— Entries provided —
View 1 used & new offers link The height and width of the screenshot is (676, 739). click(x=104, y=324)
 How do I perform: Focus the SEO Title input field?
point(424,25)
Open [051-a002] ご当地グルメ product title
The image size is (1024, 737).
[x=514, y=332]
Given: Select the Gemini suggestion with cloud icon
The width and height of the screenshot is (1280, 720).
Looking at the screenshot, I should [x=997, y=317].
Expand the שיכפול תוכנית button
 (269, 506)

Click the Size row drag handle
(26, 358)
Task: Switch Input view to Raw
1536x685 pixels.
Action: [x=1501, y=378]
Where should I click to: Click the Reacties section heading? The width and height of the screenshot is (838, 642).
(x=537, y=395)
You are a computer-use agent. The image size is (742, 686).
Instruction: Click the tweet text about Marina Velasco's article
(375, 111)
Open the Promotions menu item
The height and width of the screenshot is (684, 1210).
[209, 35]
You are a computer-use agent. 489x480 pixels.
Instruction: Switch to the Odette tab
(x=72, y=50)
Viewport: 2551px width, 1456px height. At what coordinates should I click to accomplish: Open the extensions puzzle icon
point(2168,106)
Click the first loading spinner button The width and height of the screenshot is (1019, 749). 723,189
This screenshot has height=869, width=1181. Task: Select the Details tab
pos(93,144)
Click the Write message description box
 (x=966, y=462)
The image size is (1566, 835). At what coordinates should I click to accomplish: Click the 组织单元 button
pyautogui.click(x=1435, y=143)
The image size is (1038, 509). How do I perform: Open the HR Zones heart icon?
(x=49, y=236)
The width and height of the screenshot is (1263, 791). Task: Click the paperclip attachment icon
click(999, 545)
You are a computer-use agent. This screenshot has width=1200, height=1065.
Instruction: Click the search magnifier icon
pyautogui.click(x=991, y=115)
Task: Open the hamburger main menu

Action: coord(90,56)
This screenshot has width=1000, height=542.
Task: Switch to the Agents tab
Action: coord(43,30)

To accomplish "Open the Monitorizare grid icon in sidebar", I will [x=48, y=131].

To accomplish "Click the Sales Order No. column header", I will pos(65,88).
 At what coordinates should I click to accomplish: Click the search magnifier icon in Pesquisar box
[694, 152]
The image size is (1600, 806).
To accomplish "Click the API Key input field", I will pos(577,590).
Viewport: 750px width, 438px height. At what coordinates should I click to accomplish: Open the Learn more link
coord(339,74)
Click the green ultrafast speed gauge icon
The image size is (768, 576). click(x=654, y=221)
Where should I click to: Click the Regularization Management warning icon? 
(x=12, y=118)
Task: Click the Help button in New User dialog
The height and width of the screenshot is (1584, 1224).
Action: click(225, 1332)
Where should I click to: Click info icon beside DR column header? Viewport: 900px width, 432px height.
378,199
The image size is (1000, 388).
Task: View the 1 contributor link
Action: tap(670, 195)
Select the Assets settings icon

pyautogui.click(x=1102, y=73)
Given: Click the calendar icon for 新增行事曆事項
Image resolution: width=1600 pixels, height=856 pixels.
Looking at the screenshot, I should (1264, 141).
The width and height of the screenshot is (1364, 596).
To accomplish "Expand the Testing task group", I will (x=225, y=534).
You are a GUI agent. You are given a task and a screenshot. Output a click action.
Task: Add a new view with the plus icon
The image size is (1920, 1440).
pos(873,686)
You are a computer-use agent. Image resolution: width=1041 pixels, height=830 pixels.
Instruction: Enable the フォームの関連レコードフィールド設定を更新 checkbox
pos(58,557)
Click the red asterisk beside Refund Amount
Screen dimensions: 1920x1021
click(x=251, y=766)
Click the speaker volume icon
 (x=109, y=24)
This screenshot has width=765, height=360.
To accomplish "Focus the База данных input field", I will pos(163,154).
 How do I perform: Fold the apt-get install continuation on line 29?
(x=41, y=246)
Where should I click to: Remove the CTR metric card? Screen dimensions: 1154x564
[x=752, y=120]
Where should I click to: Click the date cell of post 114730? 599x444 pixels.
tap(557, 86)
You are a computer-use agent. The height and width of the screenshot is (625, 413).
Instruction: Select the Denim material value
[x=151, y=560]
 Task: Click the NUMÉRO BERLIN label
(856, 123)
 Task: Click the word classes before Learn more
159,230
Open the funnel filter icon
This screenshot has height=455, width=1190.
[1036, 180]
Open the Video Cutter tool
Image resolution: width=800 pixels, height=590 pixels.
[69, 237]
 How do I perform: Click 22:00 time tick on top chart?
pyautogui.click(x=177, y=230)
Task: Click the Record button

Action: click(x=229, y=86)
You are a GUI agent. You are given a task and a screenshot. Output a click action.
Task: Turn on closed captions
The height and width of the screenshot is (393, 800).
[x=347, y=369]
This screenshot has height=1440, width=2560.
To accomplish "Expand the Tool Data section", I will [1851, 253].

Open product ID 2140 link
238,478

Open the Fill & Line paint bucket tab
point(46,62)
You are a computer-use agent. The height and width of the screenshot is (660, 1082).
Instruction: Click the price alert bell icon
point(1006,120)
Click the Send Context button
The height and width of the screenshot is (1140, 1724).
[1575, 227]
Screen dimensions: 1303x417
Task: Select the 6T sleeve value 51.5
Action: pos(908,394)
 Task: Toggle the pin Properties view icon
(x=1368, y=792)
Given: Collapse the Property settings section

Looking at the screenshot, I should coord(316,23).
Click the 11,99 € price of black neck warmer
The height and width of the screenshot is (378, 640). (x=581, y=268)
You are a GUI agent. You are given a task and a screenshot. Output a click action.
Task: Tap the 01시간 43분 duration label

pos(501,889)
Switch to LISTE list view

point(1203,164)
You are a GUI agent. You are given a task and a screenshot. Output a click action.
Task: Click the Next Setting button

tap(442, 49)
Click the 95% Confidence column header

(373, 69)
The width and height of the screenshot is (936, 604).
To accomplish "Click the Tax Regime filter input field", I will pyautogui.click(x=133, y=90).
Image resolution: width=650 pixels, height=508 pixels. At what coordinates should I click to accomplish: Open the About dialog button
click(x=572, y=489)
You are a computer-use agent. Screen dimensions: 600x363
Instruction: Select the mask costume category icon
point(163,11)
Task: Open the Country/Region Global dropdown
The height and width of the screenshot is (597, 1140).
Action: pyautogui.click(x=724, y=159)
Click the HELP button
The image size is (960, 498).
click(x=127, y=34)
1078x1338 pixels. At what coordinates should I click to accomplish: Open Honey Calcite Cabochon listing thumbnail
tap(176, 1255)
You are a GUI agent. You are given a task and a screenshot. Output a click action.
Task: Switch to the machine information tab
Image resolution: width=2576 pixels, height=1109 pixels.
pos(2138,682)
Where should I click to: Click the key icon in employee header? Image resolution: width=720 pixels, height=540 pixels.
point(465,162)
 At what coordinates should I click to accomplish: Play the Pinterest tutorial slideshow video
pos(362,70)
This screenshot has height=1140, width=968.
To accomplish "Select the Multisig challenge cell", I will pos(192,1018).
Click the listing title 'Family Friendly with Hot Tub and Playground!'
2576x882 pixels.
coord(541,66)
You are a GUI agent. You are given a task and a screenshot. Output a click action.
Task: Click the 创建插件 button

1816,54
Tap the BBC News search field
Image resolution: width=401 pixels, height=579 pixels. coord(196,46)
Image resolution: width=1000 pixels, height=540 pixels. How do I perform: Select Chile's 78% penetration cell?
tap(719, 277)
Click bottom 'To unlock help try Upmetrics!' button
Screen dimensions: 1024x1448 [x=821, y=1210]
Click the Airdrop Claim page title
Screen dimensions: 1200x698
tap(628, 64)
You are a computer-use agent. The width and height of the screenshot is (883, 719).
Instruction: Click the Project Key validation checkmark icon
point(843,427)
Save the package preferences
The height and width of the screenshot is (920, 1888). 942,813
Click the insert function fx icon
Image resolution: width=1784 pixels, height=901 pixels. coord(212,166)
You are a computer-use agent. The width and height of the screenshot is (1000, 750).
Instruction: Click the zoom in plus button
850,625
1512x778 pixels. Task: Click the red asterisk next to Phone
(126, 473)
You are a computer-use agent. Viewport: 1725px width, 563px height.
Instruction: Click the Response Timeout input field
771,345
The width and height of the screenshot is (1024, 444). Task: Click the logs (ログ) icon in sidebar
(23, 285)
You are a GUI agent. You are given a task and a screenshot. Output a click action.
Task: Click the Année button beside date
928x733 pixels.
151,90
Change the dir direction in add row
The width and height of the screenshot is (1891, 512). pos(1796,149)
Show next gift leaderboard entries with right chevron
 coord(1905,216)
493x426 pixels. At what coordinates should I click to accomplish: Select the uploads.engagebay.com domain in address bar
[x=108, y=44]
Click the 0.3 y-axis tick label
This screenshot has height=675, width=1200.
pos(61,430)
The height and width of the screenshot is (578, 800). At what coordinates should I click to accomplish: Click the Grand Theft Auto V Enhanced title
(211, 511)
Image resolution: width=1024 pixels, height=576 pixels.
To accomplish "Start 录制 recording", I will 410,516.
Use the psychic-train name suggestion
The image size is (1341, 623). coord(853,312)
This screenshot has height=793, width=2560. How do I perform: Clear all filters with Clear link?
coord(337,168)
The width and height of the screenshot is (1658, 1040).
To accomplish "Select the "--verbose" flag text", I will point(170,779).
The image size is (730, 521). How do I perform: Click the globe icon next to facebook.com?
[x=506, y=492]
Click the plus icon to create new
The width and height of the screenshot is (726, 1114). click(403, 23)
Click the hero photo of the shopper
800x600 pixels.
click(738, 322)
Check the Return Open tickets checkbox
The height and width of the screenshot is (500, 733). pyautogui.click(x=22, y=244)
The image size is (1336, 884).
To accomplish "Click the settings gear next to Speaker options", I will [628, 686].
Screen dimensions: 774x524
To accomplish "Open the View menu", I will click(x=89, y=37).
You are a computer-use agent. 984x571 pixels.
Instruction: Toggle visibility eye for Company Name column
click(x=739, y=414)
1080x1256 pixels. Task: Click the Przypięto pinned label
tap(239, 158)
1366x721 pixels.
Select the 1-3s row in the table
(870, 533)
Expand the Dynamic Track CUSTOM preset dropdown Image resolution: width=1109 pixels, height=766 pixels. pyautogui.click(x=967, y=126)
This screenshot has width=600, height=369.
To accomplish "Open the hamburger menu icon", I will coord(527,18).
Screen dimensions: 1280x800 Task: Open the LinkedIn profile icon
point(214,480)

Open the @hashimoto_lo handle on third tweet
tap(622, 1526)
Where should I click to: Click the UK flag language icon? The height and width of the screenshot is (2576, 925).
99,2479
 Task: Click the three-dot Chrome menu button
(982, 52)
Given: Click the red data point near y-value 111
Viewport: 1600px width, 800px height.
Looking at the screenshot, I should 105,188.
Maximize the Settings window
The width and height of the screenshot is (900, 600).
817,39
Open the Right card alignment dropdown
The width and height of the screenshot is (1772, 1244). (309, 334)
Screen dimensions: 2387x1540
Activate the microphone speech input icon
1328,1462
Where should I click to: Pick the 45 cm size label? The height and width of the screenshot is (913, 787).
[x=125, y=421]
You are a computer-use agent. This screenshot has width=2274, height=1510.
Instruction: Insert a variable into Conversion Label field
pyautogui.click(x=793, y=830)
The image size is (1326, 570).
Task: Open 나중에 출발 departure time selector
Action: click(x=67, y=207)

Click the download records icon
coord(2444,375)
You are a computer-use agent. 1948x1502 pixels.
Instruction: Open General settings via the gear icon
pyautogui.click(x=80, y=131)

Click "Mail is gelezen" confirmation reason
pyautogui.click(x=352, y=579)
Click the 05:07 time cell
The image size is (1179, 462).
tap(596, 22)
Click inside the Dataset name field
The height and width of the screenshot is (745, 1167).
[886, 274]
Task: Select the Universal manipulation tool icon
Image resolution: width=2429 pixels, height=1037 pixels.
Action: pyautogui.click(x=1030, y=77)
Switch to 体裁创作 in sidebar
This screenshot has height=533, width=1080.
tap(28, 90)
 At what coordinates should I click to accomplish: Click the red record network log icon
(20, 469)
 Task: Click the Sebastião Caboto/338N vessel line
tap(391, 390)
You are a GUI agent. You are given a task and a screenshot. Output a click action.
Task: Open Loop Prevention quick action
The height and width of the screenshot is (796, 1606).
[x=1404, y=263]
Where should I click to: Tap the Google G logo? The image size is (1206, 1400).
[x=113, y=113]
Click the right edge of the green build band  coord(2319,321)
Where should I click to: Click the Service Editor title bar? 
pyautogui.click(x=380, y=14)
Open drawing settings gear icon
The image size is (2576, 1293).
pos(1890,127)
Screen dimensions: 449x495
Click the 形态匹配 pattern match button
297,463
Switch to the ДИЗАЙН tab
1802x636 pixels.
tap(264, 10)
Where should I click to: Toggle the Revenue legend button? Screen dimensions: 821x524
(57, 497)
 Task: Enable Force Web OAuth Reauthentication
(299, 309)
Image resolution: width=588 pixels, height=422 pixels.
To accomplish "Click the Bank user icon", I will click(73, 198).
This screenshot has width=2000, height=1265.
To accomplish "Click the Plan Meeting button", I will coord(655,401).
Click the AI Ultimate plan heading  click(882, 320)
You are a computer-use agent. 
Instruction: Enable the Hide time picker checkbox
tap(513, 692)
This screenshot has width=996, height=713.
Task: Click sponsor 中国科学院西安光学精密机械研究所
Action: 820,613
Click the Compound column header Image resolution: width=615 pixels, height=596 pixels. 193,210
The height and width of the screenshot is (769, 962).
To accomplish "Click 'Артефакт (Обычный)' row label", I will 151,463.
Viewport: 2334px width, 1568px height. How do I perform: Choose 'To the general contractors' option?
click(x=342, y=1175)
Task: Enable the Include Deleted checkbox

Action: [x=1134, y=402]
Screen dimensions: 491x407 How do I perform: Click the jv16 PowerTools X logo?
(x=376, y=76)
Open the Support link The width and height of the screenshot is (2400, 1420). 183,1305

— Problem to solve —
Print the records verbatim from the first line up to and including the line with "Action: [x=1501, y=378]".

— Problem solution —
View 1 used & new offers link The height and width of the screenshot is (676, 739). click(x=104, y=324)
 How do I perform: Focus the SEO Title input field?
point(424,25)
Open [051-a002] ご当地グルメ product title
The image size is (1024, 737).
[x=514, y=332]
Given: Select the Gemini suggestion with cloud icon
The width and height of the screenshot is (1280, 720).
Looking at the screenshot, I should [x=997, y=317].
Expand the שיכפול תוכנית button
 (269, 506)

Click the Size row drag handle
(26, 358)
Task: Switch Input view to Raw
1536x685 pixels.
Action: [x=1501, y=378]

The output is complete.